5. Native only works for certain brands
While not every brand will be able to or have the desire to build a content-heavy native advertising strategy, it doesn’t mean this type of advertising is out of reach. Much of successful native advertising comes from understanding your user base. This doesn’t just mean in terms of demographics, either.

In native advertising, understanding what drives users or consumers is just as important as understanding what demographic groups they fall into. Knowing user preferences allows advertisers to tailor their content in ways that will grab a user’s attention.

Some brands adopt content marketing as part of this strategy . Brands like REI, Nike, and TED have significantly expanded their reach by developing strong content . This builds trust and recognition and plays into a larger native strategy. Compelling content will shift consumer perspectives, usually in favor of your brand.

6. There’s only one type of native ad
Though the most commonly recognizable native format is sponsored content that appears at the bottom of a post, it can take many forms. The Interactive Advertising Bureau defined several types of native advertising in 2014, shortly after recognizing native as a distinct form of advertising.

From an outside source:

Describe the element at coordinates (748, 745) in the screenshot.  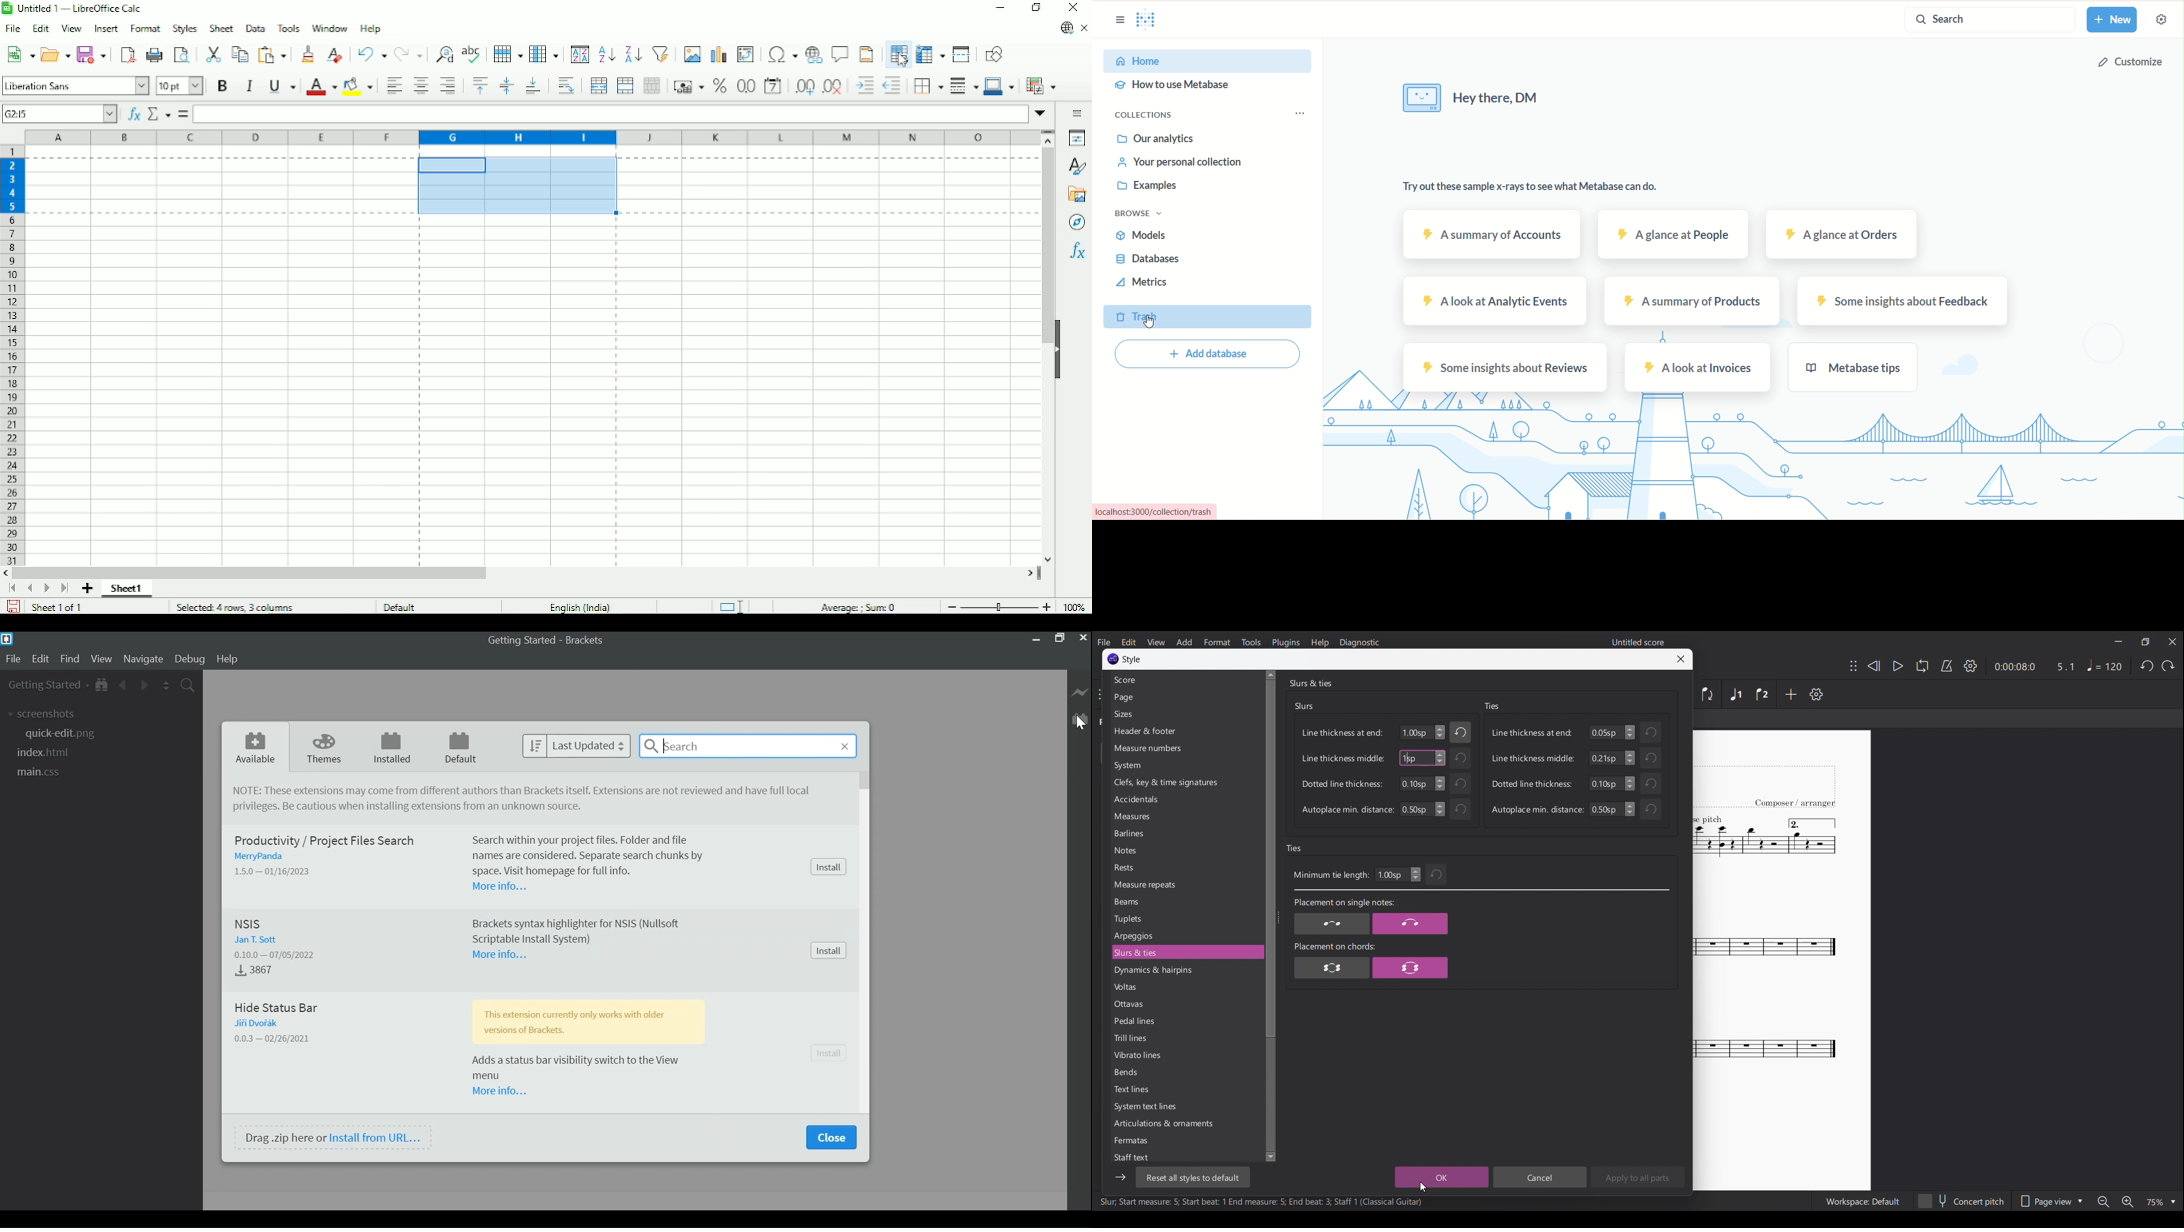
I see `Search` at that location.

The six core types of native advertising are in-feed units, paid search units, recommendation widgets, promoted listings, in-ad with native elements, and other. The first five cover more common ad units. These often appear at the bottom or side of a page, in search results, or blending in with other content on a site. “Other” is a catch-all category for unique native formats such as product placement, influencer marketing, or a sponsored playlist.

Different brands will find they work better with different types of native ads, but the diversity in ad shapes and placements means that there’s something for everyone in native.

7. It’s a new form of advertising
According to the Native Ad Institute, native advertising goes as far back as 1885. William “Buffalo Bill” Cody used images of Sitting Bull to promote his show, Buffalo Bill’s Wild West. While Sitting Bull was part of the show, he didn’t appear in each performance. Even so, the use of his image on posters drew crowds to the show, making it an early form of influencer advertising.

Native advertising continued to develop in several industries after this early example. Advertorials (ads written as longform copy and published as articles) became popular in the 1900s. This was followed by branded radio in the 1920s. Sponsored radio and radio soap operas gained popularity in the 1930s. Branded television and TV soap operas were common in the 1940s. Infomercials and sponsored content are more recent examples of native advertising.